A: As far as this earnings season is concerned, we don’t think you are going to get any real positive surprise. Probably, cement is one sector, which could do a little better than what the market is expecting; expectations are pretty positive there. Going forward, I think that’s really going to be the issue. Fiscal year 2013 is what the market is really going to start focusing on now and if these interest rate cuts get pass through and you have another 50 basis point cut then definitely you could get some positive impact on earnings next year. Also, the fact that commodity prices are coming off a little bit, not too much. If you look at oil, copper, and aluminum (you will find) all of them have come off reasonably, although part of that benefit has gone away for Indian companies because of the depreciation in the rupee. That would be something else to watch out for. We do expect commodity prices globally to remain benign during the year, at least for the next few months. If that happens then that combined with even a small saving in interest rates could ensure that at least companies don’t lose on margin anymore than what they did in FY12. So margin should remain stable in FY13 and then if you have a 15-16% topline growth, not even 20-22%, which we had last year, then earnings could go up by anywhere between 14-15% next year and that would then set the pace for a moderately appreciating stock market.

GIVEN INFORMATION:
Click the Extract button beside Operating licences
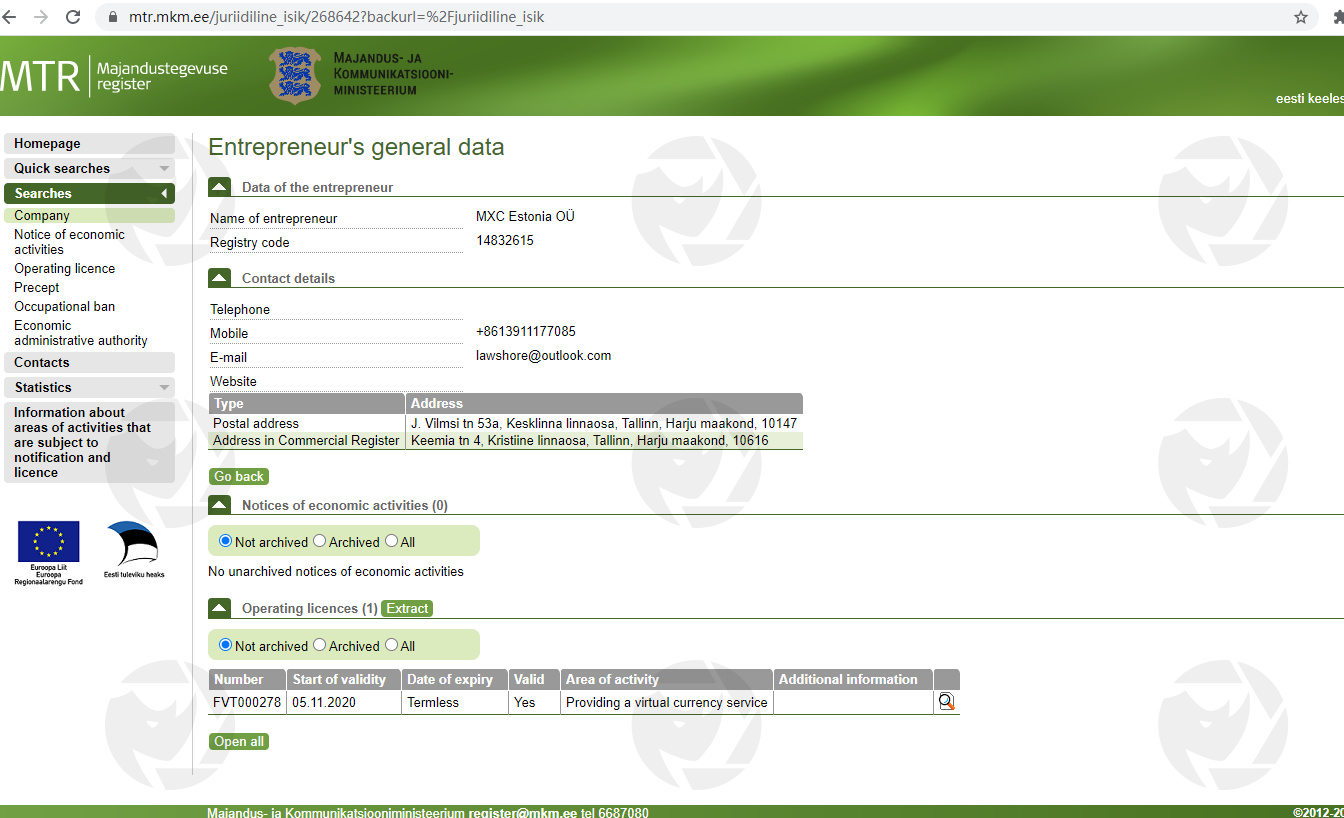This screenshot has height=818, width=1344. pyautogui.click(x=407, y=608)
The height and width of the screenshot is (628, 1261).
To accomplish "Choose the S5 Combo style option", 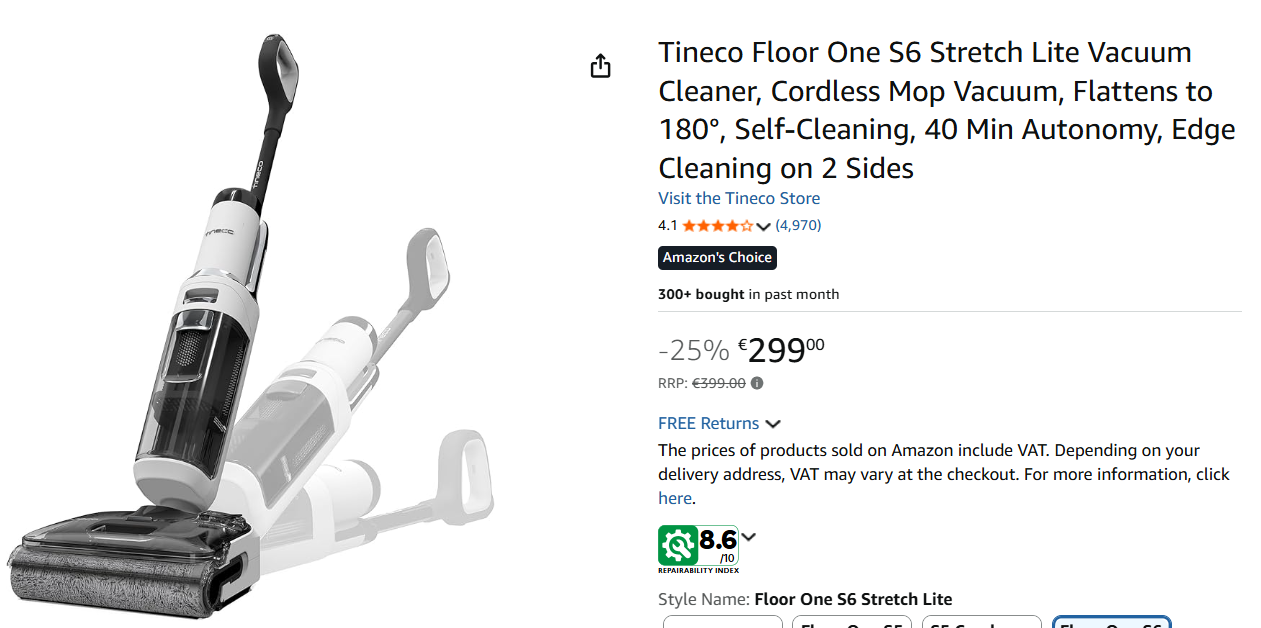I will pyautogui.click(x=981, y=622).
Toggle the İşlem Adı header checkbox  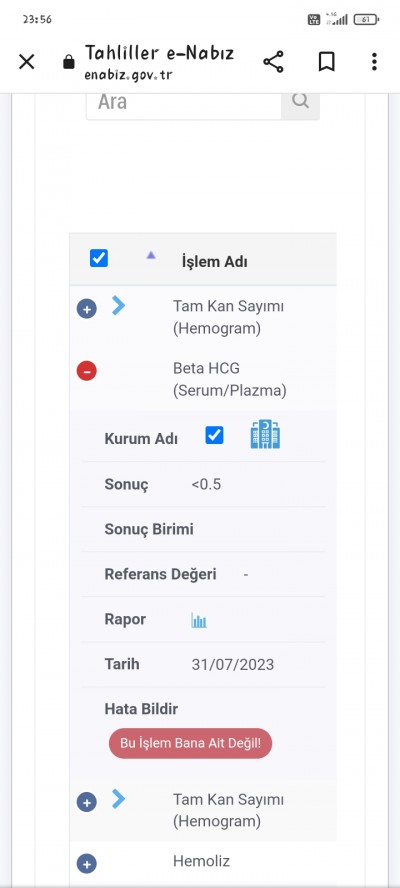click(x=99, y=258)
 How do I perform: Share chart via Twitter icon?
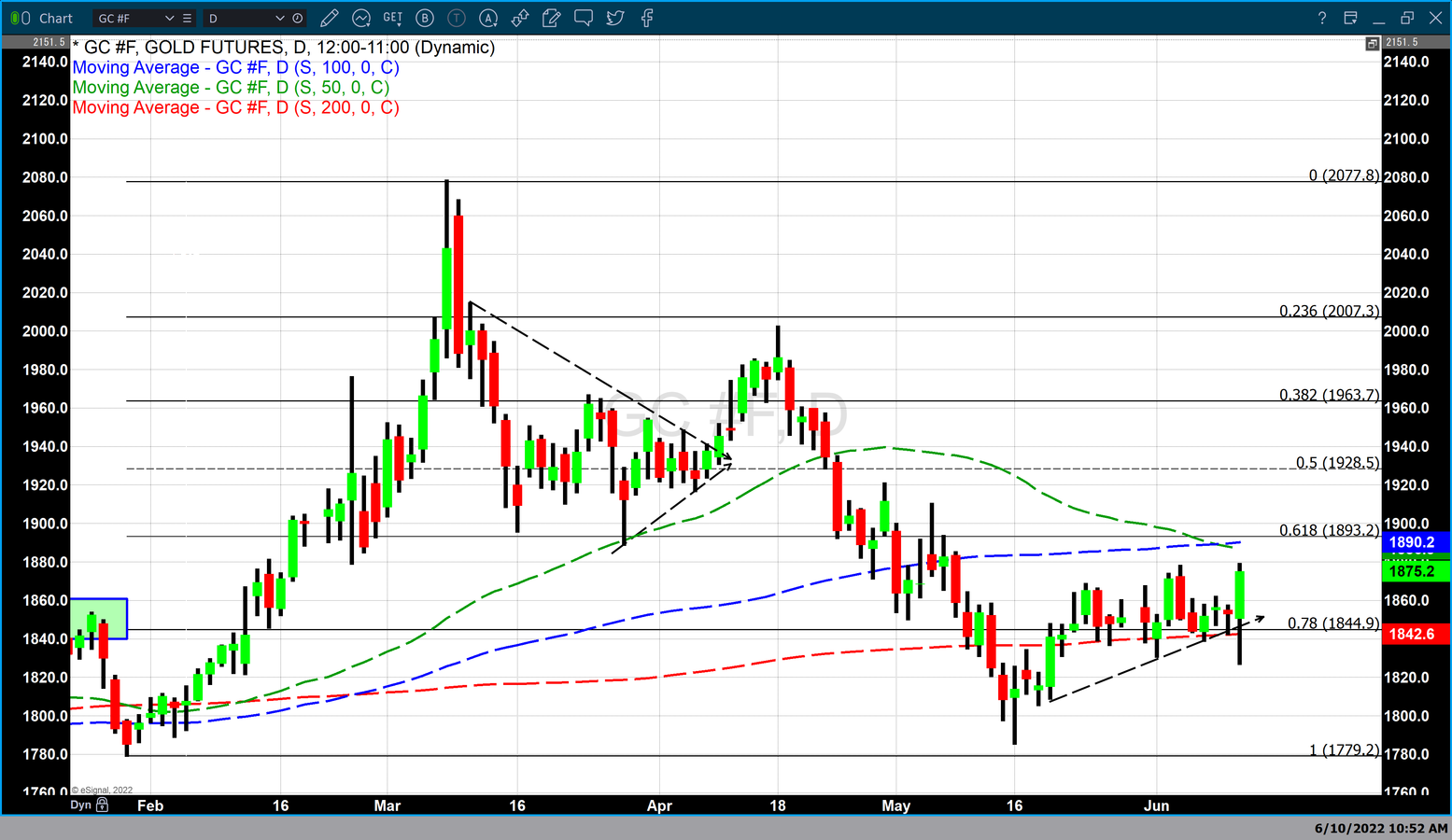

WORK TO COMPLETE: Carry on the market commentary on Indian corporate earnings, starting after its final sentence.

REPLY:
Q: You were talking about bank deposits earlier, do you see it picking up because it seems like a tough environment for them because every month we are seeing these new tax free bonds coming up, the tax treatment for many of the competing fixed income asset classes is much better. In this environment if banks reduce deposit rates, do you see deposits picking up enabling them to have a cost structure which can lower lending rates in-turn to industry?
A: It’s going to be very difficult; there is no doubt about that and the liquidity is tight overall, for that inflation also has to come down because at least one major reason for slow growth in bank deposit rate has been high inflation. Therefore less savings by the household sector. So you are right it’s a very difficult environment of course. Liquidity could increase if you get a lot of money from abroad either by way of NRI deposits or by way of borrowings or FII flows or FDI flows. Yes, it is going to be pretty difficult and that’s why there is a lot of doubt in the market whether you can have further interest rate cuts. Even if you do have from the RBI, whether they can be passed on by the banking sector. Of course there is one other alternative which is that banks pass on the lending rate cuts but don’t lower their deposit rates which would mean pressure in the profitability of the banks which will lower their net interest margins.
Q: How much or how little do you think the market should expect now from policy movement because through the course of this year it’s actually been to the market's disadvantage rather than benefit?
A: That’s the key question of course and it’s very tough to say. One positive which we saw yesterday is the statement saying that there is some movement happening on the GST for e.g. and since that came from the chairman of the Empowered Finance Committee on GST, that seems like a good step forward. So that’s something which the market will watch out for over the next two-three months if the meetings in May are successful and you have more definite roadmap for the GST that could be something quite positive.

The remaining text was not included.